At this point, he’s walked far enough away down the hall that I cannot clearly hear his conversation (which, by the way, was okay with me). I also want to note that his voice and mannerisms did not indicate any joy or excitement. Now that could be for several reasons, such as he has a strained relationship with his parents. But whatever the reason, it stuck me as odd.

But even weirder was that he was having this seemingly important and private conversation in the public hallway.
Is it just me? Or isn’t the hallway of the apartment building a strange place to have this conversation?
And isn’t this a conversation you’d want to include your pregnant partner on? It seems to me that many of my couple friends told their parents together. Of course, I’m not married, nor have I ever been pregnant, so I’ve never had the experience of this conversation. Then again, maybe she doesn’t like his parents and that’s why the relationship is strained so much so that he’s having *this* conversation in the hall.
Who knows? And that’s what sparked this entire post. My imagination runs wild dreaming up various scenarios, each one probably more ridiculous and less likely than the next. All because I heard a fragment of a conversation.
What I do know is that people are increasingly having what I would characterize as private conversations in public areas. Maybe our smart phone-social media-anonymous society has diminished the idea of privacy so that people feel that any conversation in any location should be private? Or maybe they simply don’t care who hears?

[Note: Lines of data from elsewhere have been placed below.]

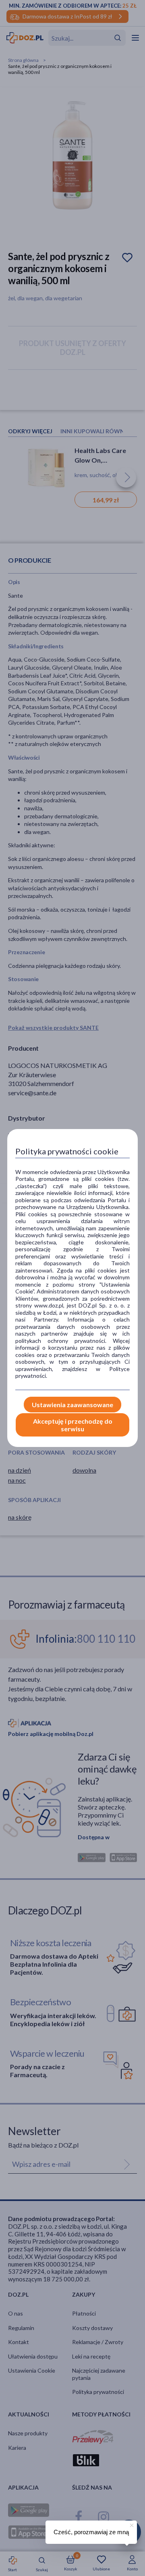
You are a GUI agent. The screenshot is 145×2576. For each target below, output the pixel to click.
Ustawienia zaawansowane (72, 1404)
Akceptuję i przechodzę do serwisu (72, 1424)
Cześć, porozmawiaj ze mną (91, 2532)
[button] (131, 2524)
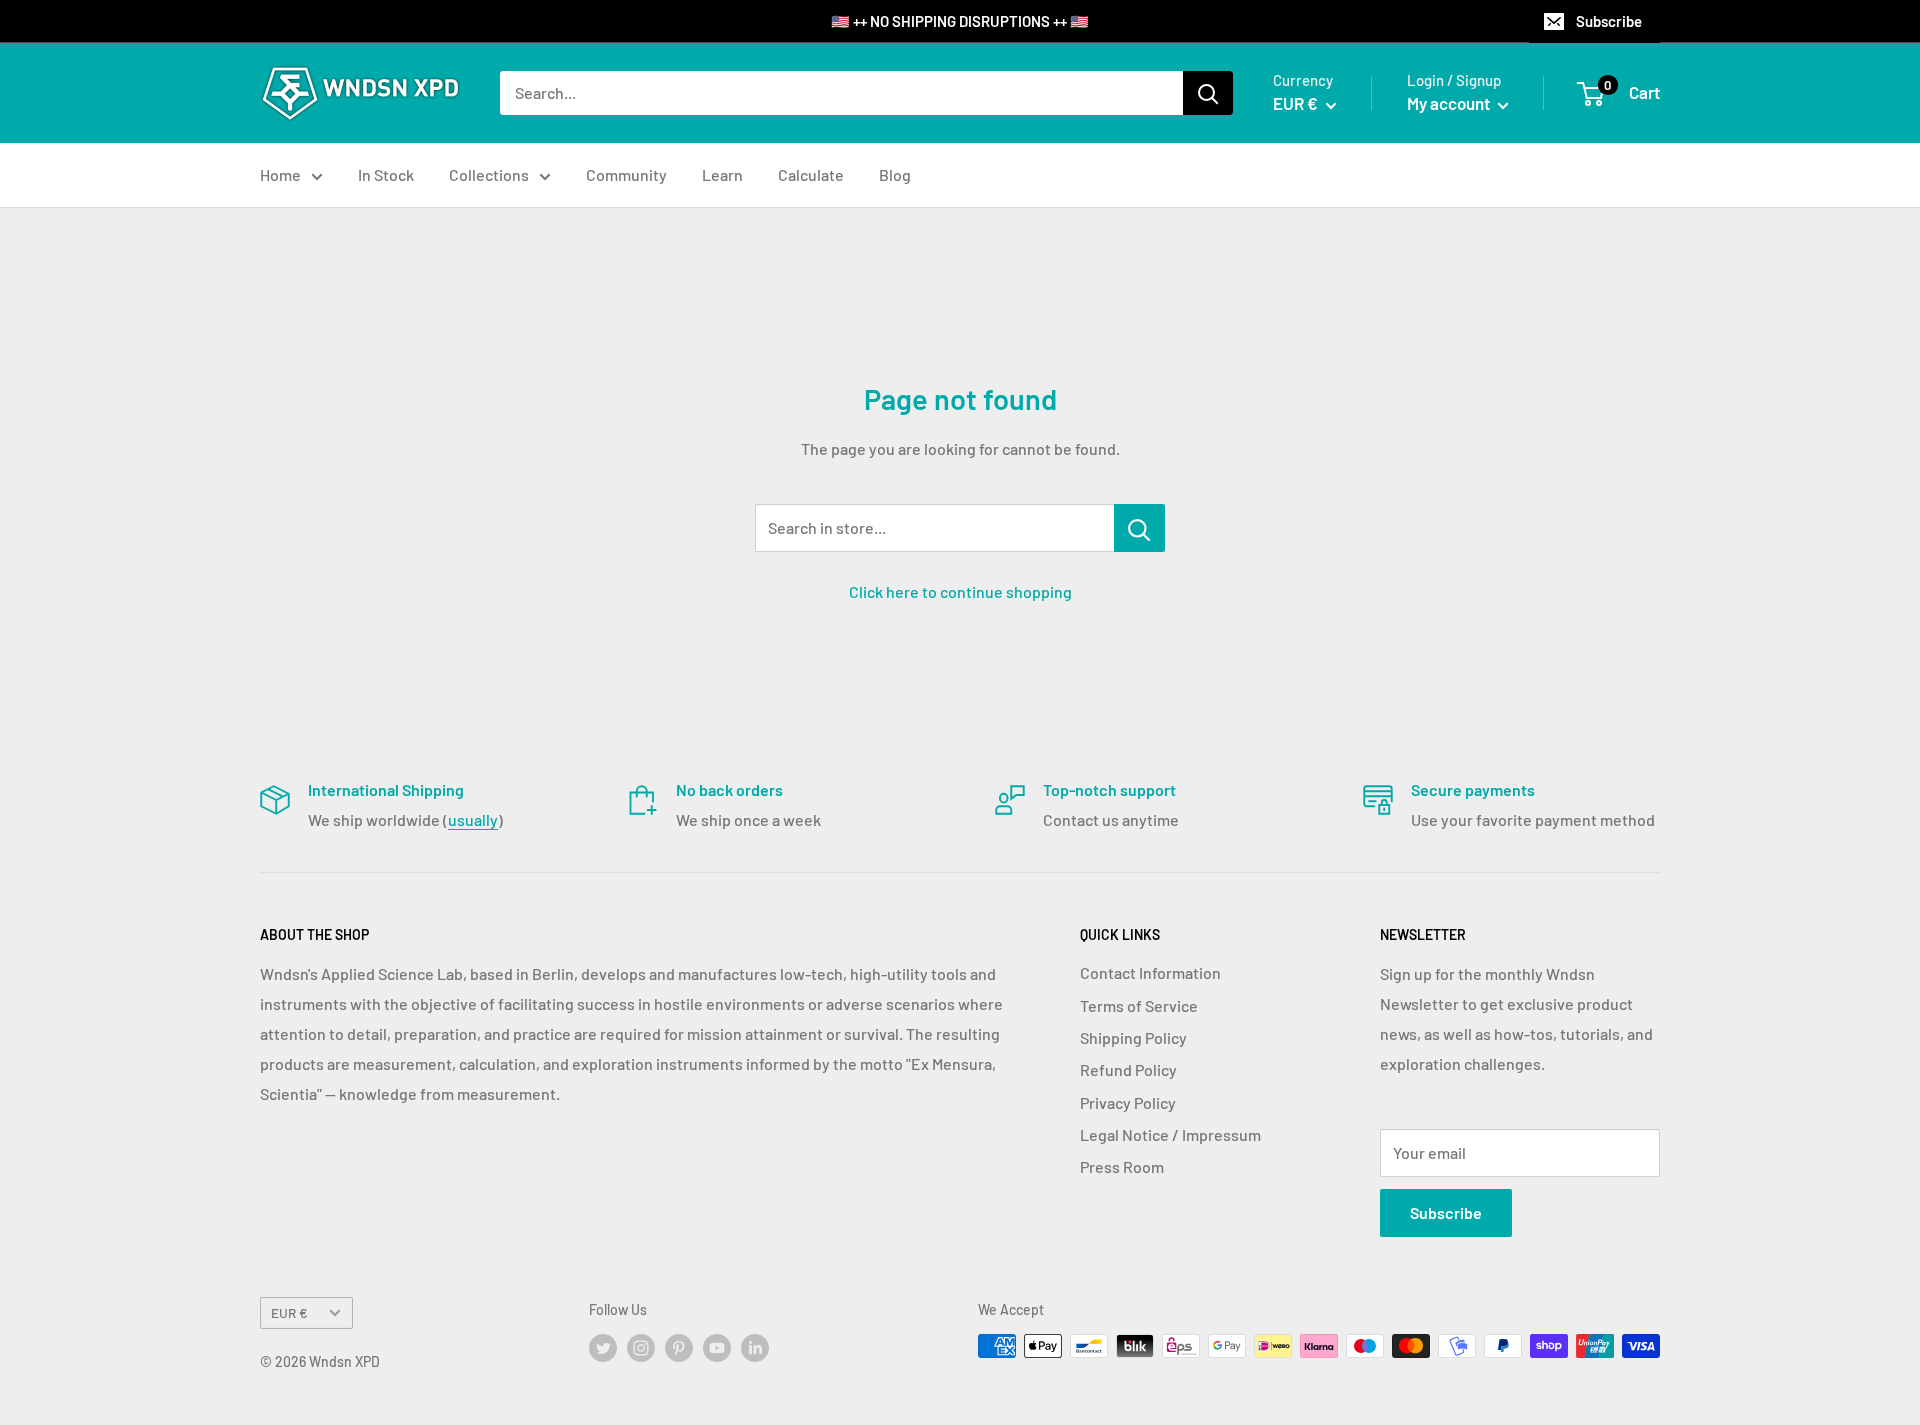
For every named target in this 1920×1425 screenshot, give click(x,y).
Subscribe (1609, 21)
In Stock (386, 174)
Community (626, 174)
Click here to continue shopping (960, 591)
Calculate (811, 174)
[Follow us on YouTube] (717, 1348)
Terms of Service (1139, 1005)
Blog (895, 174)
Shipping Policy (1133, 1037)
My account (1450, 103)
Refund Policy (1128, 1069)
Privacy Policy (1128, 1102)
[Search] (1208, 93)
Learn (722, 174)
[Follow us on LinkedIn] (755, 1348)
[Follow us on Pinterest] (679, 1348)
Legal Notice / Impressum (1170, 1134)
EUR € (289, 1312)
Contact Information (1150, 972)
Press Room (1122, 1166)
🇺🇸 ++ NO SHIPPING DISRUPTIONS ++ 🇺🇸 (960, 21)
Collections (489, 174)
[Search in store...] (1139, 528)
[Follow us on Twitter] (603, 1348)
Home (280, 174)
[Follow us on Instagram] (641, 1348)
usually (473, 819)
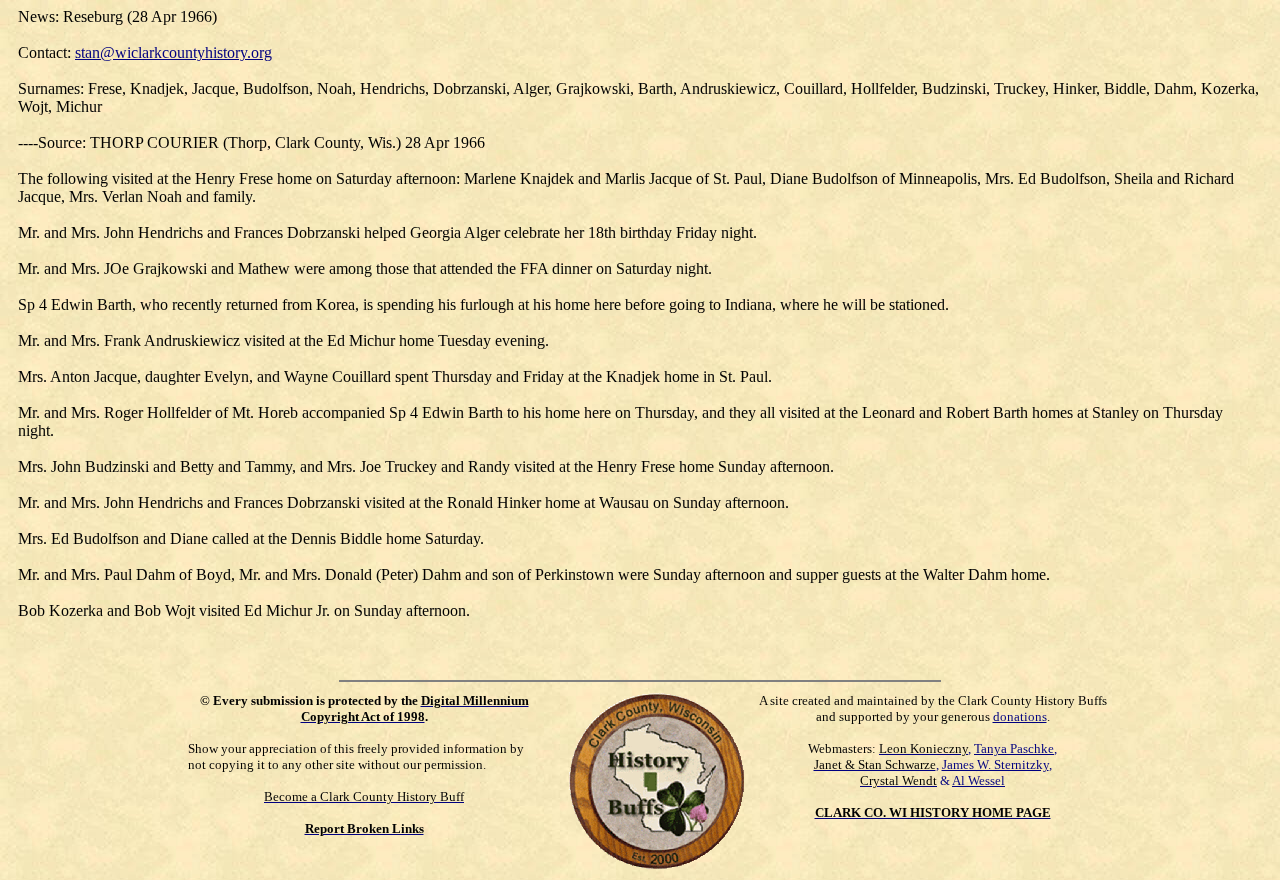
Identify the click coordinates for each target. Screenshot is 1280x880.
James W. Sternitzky (995, 764)
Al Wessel (978, 780)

All I can say is you won’t overhear me having a private conversation.
And I’m not the only one thinking about this. Because with any problem comes a someone with a solution. And clearly the solution is not to go to a private area. No. Instead, this company has built a prototype device that “protects speech privacy in open space environments.” You can read more about the device here.
So apparently the future will see more private conversations in public spaces, but with you looking like some alien from a sci-fi movie. As long as I don’t have to hear about your bun in the oven, the Bane-esque/space alien look okay with me.